Required work — Rewrite the rows below as a numbered list, leaving out any blank lines.

= = = =

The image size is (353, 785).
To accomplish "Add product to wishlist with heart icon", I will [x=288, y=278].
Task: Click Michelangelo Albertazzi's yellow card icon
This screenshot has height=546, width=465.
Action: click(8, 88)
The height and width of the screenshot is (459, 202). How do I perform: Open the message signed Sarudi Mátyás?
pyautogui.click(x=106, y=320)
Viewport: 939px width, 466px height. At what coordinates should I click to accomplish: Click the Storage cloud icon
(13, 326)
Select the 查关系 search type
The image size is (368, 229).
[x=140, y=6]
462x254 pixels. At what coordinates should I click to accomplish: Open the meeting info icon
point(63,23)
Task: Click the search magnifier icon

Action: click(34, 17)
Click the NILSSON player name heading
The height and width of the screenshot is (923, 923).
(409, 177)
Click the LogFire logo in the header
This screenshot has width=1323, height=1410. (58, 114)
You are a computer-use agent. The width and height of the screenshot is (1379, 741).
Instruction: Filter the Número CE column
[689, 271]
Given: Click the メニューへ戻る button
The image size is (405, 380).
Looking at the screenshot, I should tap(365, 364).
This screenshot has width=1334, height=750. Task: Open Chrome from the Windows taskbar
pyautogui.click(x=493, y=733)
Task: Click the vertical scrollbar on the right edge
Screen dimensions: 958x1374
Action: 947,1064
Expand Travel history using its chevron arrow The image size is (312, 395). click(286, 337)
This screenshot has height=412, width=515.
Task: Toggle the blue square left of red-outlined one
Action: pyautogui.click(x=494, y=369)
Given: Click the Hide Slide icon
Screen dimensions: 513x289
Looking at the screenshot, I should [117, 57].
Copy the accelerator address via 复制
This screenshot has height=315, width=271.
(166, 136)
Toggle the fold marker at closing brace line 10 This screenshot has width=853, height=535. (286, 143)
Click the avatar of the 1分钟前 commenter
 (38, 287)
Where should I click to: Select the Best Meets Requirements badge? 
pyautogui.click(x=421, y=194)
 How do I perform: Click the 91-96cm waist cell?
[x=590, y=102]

= = = =

Result of this task —
1. The image size is (353, 785).
2. To accomplish "Add product to wishlist with heart icon", I will [x=288, y=278].
3. Task: Click Michelangelo Albertazzi's yellow card icon
4. This screenshot has height=546, width=465.
5. Action: click(8, 88)
6. The height and width of the screenshot is (459, 202). How do I perform: Open the message signed Sarudi Mátyás?
7. pyautogui.click(x=106, y=320)
8. Viewport: 939px width, 466px height. At what coordinates should I click to accomplish: Click the Storage cloud icon
9. (13, 326)
10. Select the 查关系 search type
11. The image size is (368, 229).
12. [x=140, y=6]
13. 462x254 pixels. At what coordinates should I click to accomplish: Open the meeting info icon
14. point(63,23)
15. Task: Click the search magnifier icon
16. Action: click(34, 17)
17. Click the NILSSON player name heading
18. The height and width of the screenshot is (923, 923).
19. (409, 177)
20. Click the LogFire logo in the header
21. This screenshot has width=1323, height=1410. (58, 114)
22. You are a computer-use agent. The width and height of the screenshot is (1379, 741).
23. Instruction: Filter the Número CE column
24. [689, 271]
25. Given: Click the メニューへ戻る button
26. The image size is (405, 380).
27. Looking at the screenshot, I should tap(365, 364).
28. This screenshot has width=1334, height=750. Task: Open Chrome from the Windows taskbar
29. pyautogui.click(x=493, y=733)
30. Task: Click the vertical scrollbar on the right edge
31. Screen dimensions: 958x1374
32. Action: 947,1064
33. Expand Travel history using its chevron arrow The image size is (312, 395). click(286, 337)
34. This screenshot has height=412, width=515.
35. Task: Toggle the blue square left of red-outlined one
36. Action: pyautogui.click(x=494, y=369)
37. Given: Click the Hide Slide icon
38. Screen dimensions: 513x289
39. Looking at the screenshot, I should [117, 57].
40. Copy the accelerator address via 复制
41. This screenshot has height=315, width=271.
42. (166, 136)
43. Toggle the fold marker at closing brace line 10 This screenshot has width=853, height=535. (286, 143)
44. Click the avatar of the 1分钟前 commenter
45.  (38, 287)
46. Where should I click to: Select the Best Meets Requirements badge? 
47. pyautogui.click(x=421, y=194)
48.  How do I perform: Click the 91-96cm waist cell?
49. [x=590, y=102]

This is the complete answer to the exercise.